# [INPUT RECORDS]
------------
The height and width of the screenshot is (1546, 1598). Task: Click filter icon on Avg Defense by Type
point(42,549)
------------
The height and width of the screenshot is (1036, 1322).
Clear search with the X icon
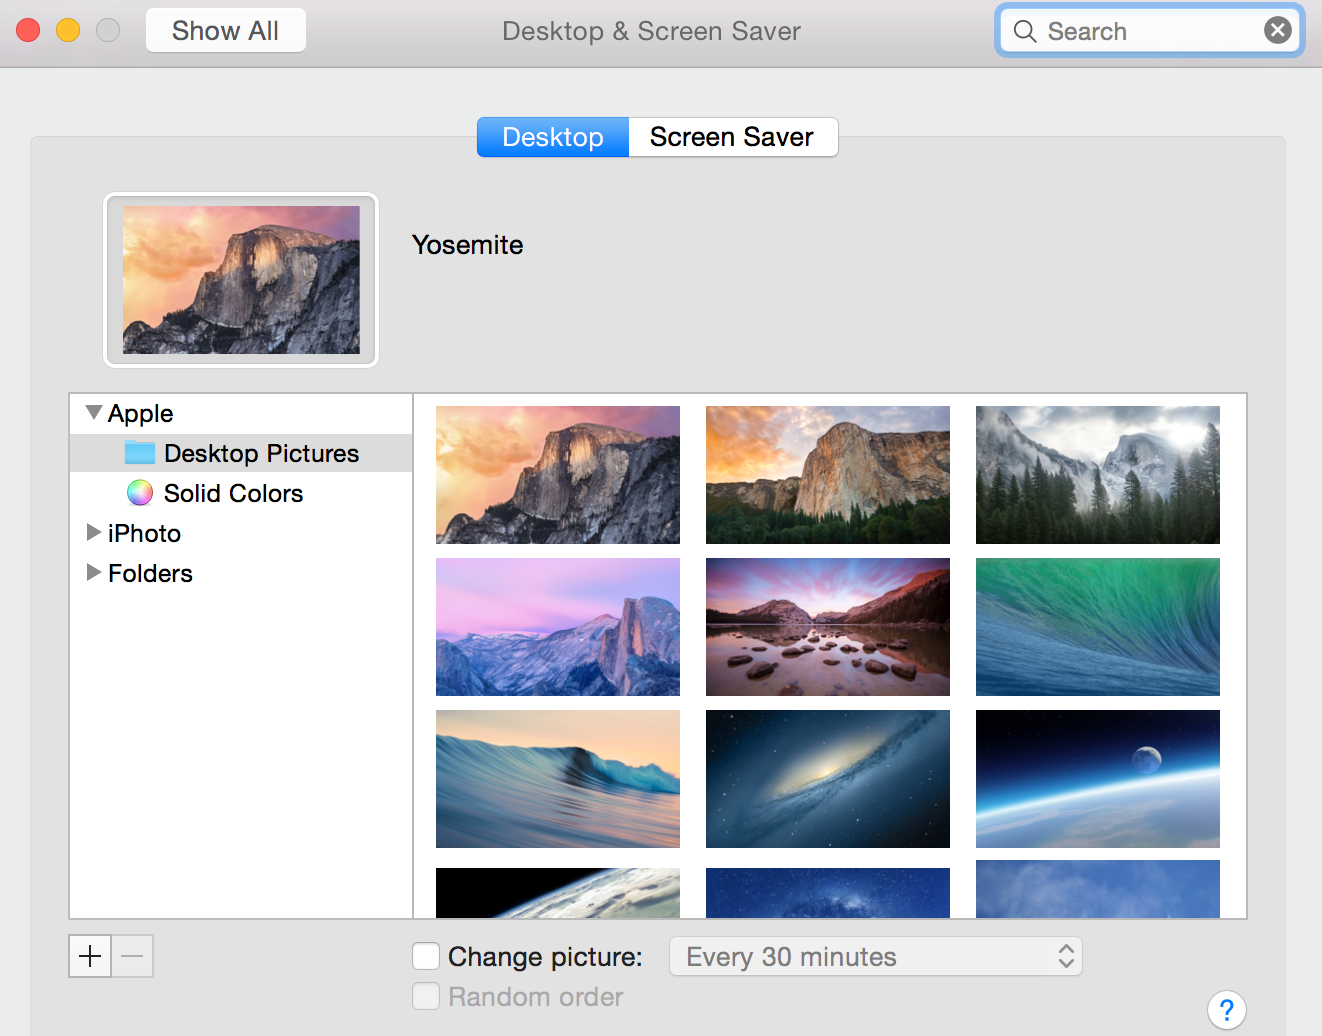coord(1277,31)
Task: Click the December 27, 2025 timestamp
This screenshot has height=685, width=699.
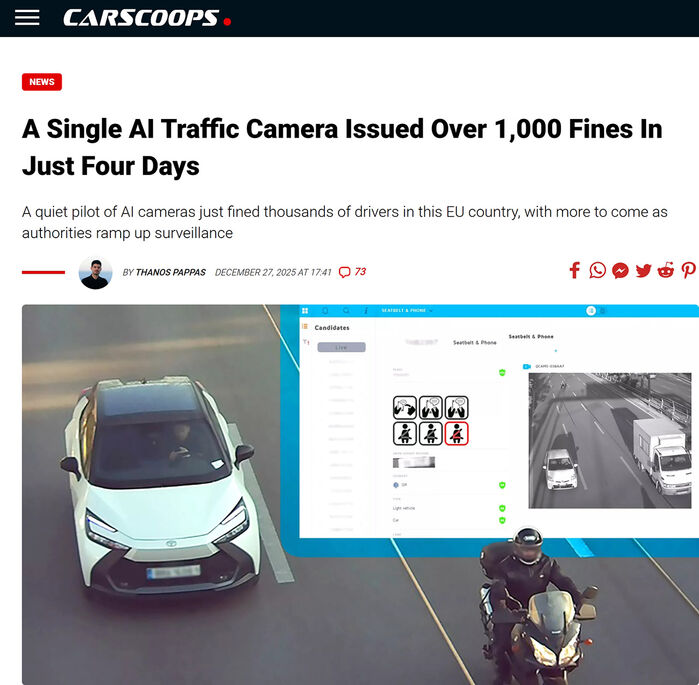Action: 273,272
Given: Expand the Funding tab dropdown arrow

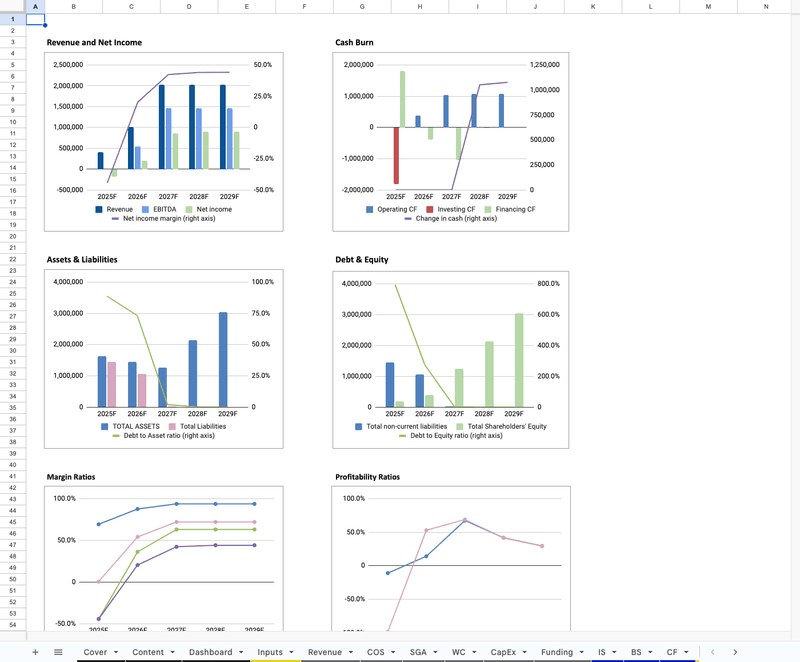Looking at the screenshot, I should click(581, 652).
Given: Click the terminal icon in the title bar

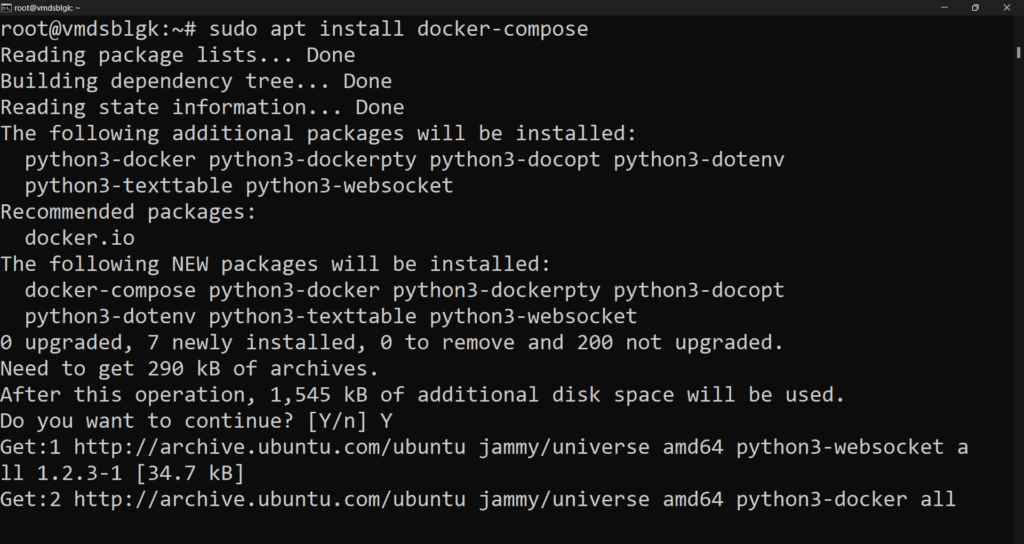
------------
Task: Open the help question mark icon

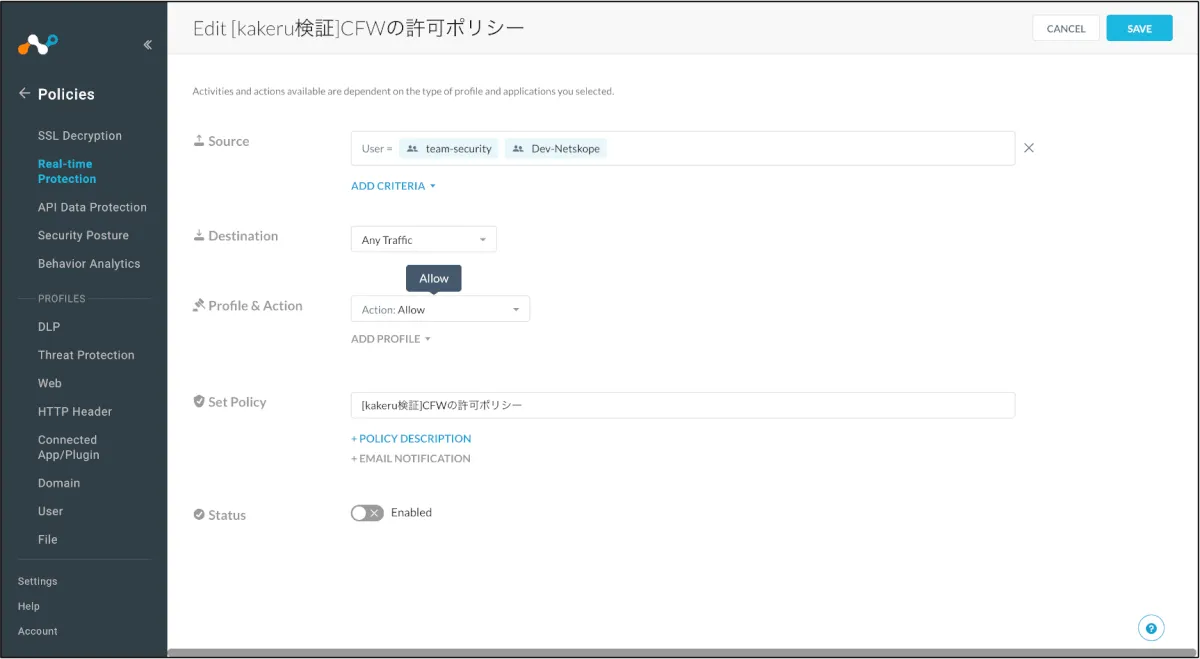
------------
# [WHAT YOU HAVE TO DO]
Reproduce, word for word, only the lines in the records above from the line with "Clear search with the X icon" through the line with "Given: Click the", including both ends; omit the pictures.

# [ANSWER SPACE]
Clear search with the X icon
coord(1277,31)
Task: Click the December 27, 2025 timestamp
This screenshot has height=685, width=699.
Action: 273,272
Given: Expand the Funding tab dropdown arrow

Looking at the screenshot, I should click(581, 652).
Given: Click the terminal icon in the title bar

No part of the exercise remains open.